## TASK DIRECTIONS:
The entries follow. Copy every line in which "agent" appears.

## PROVIDED RECORDS:
========
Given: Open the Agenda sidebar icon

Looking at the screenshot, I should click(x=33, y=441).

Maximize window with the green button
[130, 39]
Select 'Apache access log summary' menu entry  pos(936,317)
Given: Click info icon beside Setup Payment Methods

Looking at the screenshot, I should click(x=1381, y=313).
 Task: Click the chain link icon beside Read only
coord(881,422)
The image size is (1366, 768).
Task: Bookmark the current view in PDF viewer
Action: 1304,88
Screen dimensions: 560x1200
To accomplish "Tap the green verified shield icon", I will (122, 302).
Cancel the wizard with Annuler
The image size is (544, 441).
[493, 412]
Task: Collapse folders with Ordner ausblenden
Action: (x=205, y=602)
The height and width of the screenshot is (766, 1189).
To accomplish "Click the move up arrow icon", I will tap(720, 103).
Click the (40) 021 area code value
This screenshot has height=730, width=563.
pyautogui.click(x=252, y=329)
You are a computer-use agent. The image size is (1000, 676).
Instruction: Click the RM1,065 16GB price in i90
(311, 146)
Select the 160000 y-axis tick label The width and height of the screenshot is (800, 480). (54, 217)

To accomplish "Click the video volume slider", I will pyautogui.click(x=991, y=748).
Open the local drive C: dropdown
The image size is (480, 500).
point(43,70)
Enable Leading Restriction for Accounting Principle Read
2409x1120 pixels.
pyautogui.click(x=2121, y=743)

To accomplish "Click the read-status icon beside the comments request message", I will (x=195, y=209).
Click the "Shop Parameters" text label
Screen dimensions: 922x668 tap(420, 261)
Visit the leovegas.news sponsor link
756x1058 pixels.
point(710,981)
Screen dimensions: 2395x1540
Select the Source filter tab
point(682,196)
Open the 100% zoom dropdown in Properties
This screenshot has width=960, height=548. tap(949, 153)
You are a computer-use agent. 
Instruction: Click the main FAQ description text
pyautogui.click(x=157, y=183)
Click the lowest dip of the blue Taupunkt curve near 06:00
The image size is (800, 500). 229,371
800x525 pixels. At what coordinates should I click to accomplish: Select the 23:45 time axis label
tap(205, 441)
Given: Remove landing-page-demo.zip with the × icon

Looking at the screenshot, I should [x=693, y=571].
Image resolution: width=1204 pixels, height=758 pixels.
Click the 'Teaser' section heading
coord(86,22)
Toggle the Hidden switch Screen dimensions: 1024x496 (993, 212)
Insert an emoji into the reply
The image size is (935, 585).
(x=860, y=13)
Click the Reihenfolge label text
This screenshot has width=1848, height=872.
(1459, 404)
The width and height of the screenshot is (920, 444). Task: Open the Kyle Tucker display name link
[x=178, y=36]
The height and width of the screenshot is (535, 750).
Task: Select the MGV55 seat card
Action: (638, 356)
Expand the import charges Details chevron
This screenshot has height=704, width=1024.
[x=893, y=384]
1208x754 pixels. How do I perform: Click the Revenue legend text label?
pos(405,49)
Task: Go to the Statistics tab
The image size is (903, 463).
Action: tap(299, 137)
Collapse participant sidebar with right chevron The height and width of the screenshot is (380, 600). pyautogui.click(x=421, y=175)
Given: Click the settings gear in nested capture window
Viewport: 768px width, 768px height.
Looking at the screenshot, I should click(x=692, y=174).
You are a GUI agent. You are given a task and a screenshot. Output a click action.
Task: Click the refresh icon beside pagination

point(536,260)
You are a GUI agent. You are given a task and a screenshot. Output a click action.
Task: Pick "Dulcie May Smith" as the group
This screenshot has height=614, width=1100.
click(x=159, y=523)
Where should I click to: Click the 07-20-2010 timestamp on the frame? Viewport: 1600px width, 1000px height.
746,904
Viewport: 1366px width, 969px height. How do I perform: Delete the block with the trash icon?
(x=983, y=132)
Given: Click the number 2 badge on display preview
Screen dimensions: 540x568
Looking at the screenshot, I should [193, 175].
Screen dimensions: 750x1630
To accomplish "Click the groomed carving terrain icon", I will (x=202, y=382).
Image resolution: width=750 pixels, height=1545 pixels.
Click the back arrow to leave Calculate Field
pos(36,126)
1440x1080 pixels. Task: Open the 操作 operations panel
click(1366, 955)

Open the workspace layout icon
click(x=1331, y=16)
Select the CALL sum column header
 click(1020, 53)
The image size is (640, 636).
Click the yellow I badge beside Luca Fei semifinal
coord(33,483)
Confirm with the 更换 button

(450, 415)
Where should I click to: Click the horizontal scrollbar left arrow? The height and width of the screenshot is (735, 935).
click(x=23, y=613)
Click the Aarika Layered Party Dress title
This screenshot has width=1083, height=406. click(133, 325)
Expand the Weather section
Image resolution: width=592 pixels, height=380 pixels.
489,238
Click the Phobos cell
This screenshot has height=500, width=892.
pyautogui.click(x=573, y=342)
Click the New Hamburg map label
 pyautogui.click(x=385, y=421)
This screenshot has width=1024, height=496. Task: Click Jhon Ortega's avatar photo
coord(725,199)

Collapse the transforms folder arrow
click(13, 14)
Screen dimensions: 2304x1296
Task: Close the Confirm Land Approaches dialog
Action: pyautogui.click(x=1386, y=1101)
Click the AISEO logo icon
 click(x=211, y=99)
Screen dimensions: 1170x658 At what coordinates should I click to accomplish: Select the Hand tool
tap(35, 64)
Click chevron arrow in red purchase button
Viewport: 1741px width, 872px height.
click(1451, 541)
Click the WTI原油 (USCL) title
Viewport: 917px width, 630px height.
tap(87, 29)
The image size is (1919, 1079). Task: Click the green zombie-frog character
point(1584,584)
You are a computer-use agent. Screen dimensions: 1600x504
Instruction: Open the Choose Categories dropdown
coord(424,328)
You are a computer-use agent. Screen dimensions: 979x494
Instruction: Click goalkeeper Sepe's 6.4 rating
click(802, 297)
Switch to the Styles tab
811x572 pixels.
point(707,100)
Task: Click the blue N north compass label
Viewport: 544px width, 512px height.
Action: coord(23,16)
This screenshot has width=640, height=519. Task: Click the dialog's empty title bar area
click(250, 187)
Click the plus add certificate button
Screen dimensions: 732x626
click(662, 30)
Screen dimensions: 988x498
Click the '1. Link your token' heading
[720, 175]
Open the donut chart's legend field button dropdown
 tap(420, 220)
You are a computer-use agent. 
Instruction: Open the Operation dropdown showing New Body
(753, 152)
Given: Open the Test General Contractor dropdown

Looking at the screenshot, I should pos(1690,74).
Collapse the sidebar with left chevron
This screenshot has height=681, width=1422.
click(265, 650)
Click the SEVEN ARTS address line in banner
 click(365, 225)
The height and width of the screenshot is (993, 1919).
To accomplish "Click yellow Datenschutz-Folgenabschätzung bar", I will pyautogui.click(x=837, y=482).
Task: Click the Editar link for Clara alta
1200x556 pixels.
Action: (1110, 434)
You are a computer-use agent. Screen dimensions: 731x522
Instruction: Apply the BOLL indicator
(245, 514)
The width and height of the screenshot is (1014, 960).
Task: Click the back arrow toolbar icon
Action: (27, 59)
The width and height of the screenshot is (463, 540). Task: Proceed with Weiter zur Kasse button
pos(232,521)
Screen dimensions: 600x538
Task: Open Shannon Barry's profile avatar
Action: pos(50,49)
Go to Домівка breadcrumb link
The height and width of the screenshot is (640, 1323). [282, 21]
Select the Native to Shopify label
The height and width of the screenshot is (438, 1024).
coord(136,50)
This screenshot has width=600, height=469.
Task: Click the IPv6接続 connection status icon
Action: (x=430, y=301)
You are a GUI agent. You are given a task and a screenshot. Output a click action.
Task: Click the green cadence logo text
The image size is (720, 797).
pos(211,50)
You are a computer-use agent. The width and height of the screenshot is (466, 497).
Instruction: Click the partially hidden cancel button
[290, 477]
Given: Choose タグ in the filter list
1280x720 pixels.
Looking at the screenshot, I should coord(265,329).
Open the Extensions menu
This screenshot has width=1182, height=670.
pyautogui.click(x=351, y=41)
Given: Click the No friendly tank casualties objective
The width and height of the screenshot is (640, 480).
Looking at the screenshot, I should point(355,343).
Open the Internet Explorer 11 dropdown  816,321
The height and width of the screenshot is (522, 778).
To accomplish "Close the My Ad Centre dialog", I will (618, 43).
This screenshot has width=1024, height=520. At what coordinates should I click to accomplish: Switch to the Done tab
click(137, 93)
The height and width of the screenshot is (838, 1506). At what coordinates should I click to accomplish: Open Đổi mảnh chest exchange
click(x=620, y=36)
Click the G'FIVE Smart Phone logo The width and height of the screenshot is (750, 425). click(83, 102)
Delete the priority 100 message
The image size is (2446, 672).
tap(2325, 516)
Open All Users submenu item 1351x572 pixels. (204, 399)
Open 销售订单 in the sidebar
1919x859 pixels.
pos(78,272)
========
## EXERCISE RESULT:
You are a computer-use agent. The image size is (1000, 676).
You are a computer-use agent. 
You are a GUI agent. You are given a task and a screenshot. Output a click action.
You are a GUI agent. You are given a task and a screenshot. Output a click action.
You are a computer-use agent. Screen dimensions: 1600x504
You are a computer-use agent. Screen dimensions: 979x494
You are a computer-use agent. 
You are a computer-use agent. Screen dimensions: 731x522
You are a GUI agent. You are given a task and a screenshot. Output a click action.
You are a computer-use agent. The width and height of the screenshot is (466, 497).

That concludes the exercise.